这些年一个心安理得的睡觉,偶尔踢踢被子;一个则是梦里都会咬牙切齿地喊着方麟的名字。
这半年,方天道倒是消失的干干净净。
方麟也乐得清闲,如今家主想要见他,无非只有两种可能,要么就是方天道回来了,要么是她回来了,如果是她回来的话,家主肯定是要塞给他一些银两,叫他滚得远远的,出去玩个一年半载再回来,最好连尸骨都烂在外头。

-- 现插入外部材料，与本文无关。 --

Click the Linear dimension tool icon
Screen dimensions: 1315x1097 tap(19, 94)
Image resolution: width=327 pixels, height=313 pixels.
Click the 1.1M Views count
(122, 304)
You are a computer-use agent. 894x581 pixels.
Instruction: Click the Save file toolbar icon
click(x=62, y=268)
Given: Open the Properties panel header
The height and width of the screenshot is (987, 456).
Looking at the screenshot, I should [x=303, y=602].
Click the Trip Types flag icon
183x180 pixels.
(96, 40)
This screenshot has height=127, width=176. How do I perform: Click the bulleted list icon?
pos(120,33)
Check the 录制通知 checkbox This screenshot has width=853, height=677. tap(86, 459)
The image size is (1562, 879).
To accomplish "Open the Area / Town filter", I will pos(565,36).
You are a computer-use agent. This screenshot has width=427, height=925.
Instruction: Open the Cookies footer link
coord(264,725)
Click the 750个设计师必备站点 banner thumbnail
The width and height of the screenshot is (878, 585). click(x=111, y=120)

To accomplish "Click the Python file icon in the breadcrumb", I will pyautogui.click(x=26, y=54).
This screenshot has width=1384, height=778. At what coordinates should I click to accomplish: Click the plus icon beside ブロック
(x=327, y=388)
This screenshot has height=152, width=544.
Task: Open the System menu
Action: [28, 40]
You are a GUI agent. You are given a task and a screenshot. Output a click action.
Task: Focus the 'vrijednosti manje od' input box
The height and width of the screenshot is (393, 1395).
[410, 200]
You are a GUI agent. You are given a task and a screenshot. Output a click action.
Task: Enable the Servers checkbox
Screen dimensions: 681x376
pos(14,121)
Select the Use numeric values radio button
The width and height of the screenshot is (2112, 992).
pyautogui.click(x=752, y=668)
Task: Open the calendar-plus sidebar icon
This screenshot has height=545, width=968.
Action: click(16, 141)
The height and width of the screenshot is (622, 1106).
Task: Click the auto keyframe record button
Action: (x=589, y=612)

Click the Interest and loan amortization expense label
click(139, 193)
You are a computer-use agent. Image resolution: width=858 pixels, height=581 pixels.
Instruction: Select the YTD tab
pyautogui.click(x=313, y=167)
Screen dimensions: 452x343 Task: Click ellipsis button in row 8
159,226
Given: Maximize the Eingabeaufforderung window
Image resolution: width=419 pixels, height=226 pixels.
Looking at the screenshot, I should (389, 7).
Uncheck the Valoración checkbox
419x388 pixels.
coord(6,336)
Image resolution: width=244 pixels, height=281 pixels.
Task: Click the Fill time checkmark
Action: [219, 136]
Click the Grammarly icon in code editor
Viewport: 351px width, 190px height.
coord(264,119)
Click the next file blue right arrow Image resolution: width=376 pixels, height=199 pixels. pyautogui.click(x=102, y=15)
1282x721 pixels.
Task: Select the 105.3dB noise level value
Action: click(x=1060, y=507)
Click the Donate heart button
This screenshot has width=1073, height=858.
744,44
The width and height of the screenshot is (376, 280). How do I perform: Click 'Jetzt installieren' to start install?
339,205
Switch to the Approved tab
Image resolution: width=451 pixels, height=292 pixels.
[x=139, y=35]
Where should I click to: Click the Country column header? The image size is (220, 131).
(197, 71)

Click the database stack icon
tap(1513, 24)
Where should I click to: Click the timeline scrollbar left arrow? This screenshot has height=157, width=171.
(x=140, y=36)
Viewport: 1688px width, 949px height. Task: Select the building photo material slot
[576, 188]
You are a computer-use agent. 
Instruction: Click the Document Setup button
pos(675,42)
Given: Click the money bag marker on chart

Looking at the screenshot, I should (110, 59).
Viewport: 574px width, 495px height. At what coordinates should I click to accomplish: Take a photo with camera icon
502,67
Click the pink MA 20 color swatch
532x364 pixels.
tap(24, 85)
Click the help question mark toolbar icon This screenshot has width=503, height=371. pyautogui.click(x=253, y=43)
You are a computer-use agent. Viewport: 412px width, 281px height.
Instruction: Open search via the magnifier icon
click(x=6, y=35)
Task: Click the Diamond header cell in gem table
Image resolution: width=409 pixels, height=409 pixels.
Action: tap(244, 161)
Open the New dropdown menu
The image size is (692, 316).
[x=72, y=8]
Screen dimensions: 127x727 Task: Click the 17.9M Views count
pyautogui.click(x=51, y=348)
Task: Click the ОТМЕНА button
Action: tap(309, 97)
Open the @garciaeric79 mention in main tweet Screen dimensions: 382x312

要是方天道回来的话,这阴小子肯定是躲在暗地里正给他下绊子,半年前他栽得很惨,方天园变成方瘸子,方石城则被关禁闭,左臂右膀都是惨不忍睹的模样,想必这半年,是去联络他那些修道界的狐朋狗友,准备给他下猛药吧。
方麟懒得去猜测他那些鬼心思。
兵来将挡,水来土屯,虽然不是那种遇神杀神,遇佛杀佛的猛人,但两世为人积累的经验加起来,软柿子都能长出刺来。想到这里,方麟感慨万千,终归到底只能怨自己不能修炼呢?要是能修炼的话,凭借这种无上资质,早就是个呼风唤雨的狠角色了,哪还用处处提防这种鸟人。
这些年方麟一直都在问自己。
读万卷书为啥?
肯定是为修道。
厚积薄发是为啥?
有朝一日,化虫为龙。
这才是他窝在云藏阁的根本原因。没有丹田,修道的几率又太过渺茫,但始终不愿放弃,这些年过来,也算是皇天不负有心人,虽然没有在云藏阁找到有关《水经》的线索,却在一本破书中窥见了一处全新的门户。
原来,在遥远的过去。
不需要丹田,照样能够修道。现在盛行的修道方法叫做丹修,而远古的过去却有种叫做窍修的方法,那本破书压根就看不出年代,可能是千年前的,也有可能更早,可这些方麟都无所谓,让他郁闷的是,这书的作者最后说了句:窍修的人都是傻bi。
“傻你妹啊!”
方麟很是怀疑。
这两本书是不是出自同一个人之手,不然怎么都这般缺德呢。